Westboro says funeral protests are protected
BALTIMORE — The fundamentalist church that picketed the funeral of a Marine killed in Iraq with anti-gay signs argued last week that its actions were protected by the First Amendment.
According to the Associated Press, an attorney for the Westboro Baptist Church submitted a 75-page brief July 7 to the U.S. Supreme Court, which will hear arguments in a lawsuit against the church this fall. Albert Snyder of York, Pa., says that the church’s free-speech rights did not trump his right to peacefully assemble for his son’s funeral.
The Topeka, Kan.-based church believes that U.S. military deaths are God’s punishment for tolerance of homosexuality. Founder Fred Phelps and six of his relatives picketed the 2006 funeral of Lance Cpl. Matthew Snyder in Westminster, Md., carrying signs that read “Thank God for Dead Soldiers” and “You’re Going to Hell,” among other statements.
Attorney Margie Jean Phelps, the church founder’s daughter, will argue the case before the Supreme Court. She argued in her brief that Westboro did not disrupt the funeral in part because its protest was 1,000 feet away from the church, on a public street. Snyder did not see the protesters and could not read their signs during the funeral, but was aware of their presence.
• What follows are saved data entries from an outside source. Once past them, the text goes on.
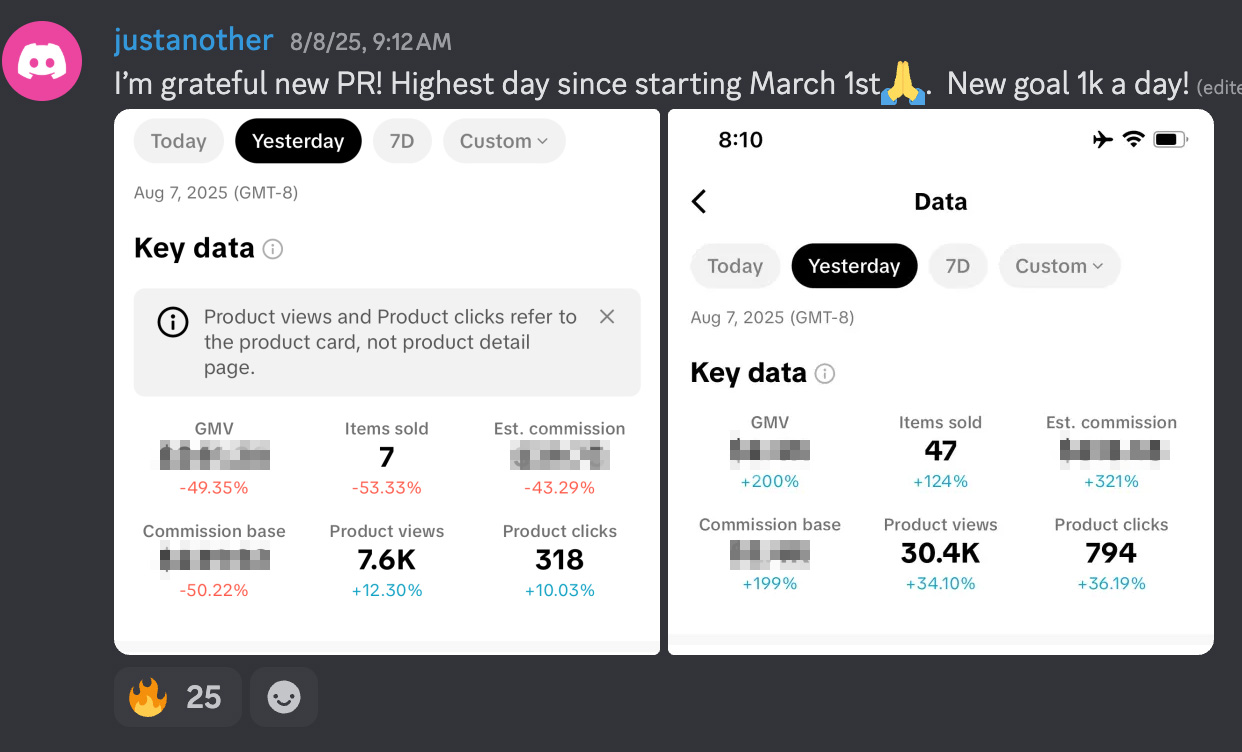The height and width of the screenshot is (752, 1242).
Task: Click the fire emoji reaction with 25
Action: [x=177, y=696]
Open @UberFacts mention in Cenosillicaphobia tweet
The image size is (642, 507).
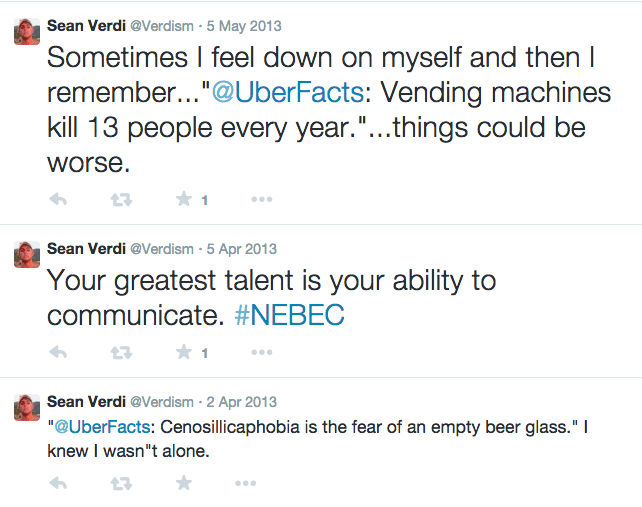coord(102,427)
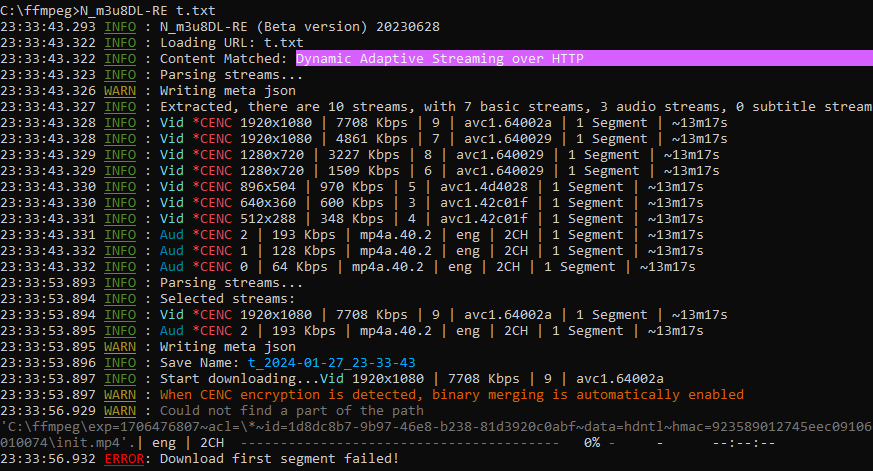The width and height of the screenshot is (873, 471).
Task: Click the highlighted Dynamic Adaptive Streaming over HTTP text
Action: (439, 58)
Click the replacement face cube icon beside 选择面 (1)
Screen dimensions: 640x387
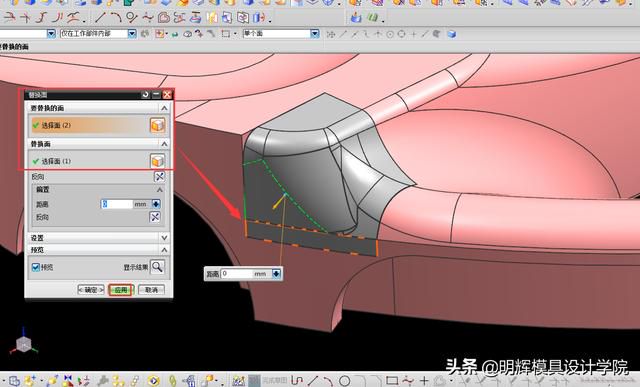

“He was able to go to and leave the funeral without any slightest disruption or interference,” Phelps wrote. “WBC was out of sight and sound; maintained a very reasonable distance; acted peacefully and engaged in no disruption or intrusion. … This is the wrong case to decide whether there is a privacy interest in a funeral.”
Phelps also argued that the church was engaging in public speech on a matter of public concern; that the funeral was a public event; and that the church did not assert provable facts but instead expressed “hyperbolic, figurative, loose, hysterical opinion.”
In 2007, a jury found against Westboro and awarded Snyder nearly $11 million as compensation for emotional distress and invasion of privacy. That award was later reduced and then overturned by a court of appeals.
The Associated Press reported that the Supreme Court agreed in March to take the case, and the justices will hear arguments during the court’s next term, which begins in October. Forty-eight states and the District of Columbia submitted a brief in support of Snyder. The states argued they have a compelling interest in protecting the sanctity of funerals.
Mormon church restates opposition to gay marriage
SALT LAKE CITY — Mormon church leaders have restated the faith’s unequivocal position against same-sex marriage in a letter to members in Argentina, where the government is debating whether to legalize gay unions.
“The doctrine of The Church of Jesus Christ of Latter-day Saints is absolutely clear: Marriage is between one man and woman and is ordained of God,” said the July 6 letter from church President Thomas Monson, according to the Associated Press.
A copy of the letter and its English translation began circulating over the weekend on websites for former Mormons.
Church spokeswoman Kim Farah on Monday confirmed the letter was sent to local leaders in Argentina, where the faith has more than 371,000 members, according to a 2010 church almanac. The country’s population is more than 41 million.
Argentina’s Senate is debating whether to approve either gay marriage or a civil union law. The country’s other legislative body — the House of Deputies — approved same-sex marriage legislation in May. President Cristina Fernandez has promised not to veto the measure if it reaches her desk.
150 residents moved out of hot Md. nursing home
BALTIMORE — Maryland health officials said last week they were moving all 150 residents, including some living with HIV/AIDS, out of a Baltimore nursing home after operators didn’t report a broken air conditioner for three days.
Nancy Grimm, director of the state Office of Health Care Quality, says officials believe the air conditioner stopped working sometime July 3. But the state wasn’t aware until a resident called 911 early July 6, the Associated Press reported.
When health officials arrived at the Ravenwood Nursing and Rehabilitation Center, it was 91 degrees inside.
Grimm said no residents suffered health complications related to the heat. Most of the residents are under 65 and suffer from a variety of conditions, including paralysis and HIV/AIDS.
Grimm said the state is investigating the nursing home’s failure to report the problem.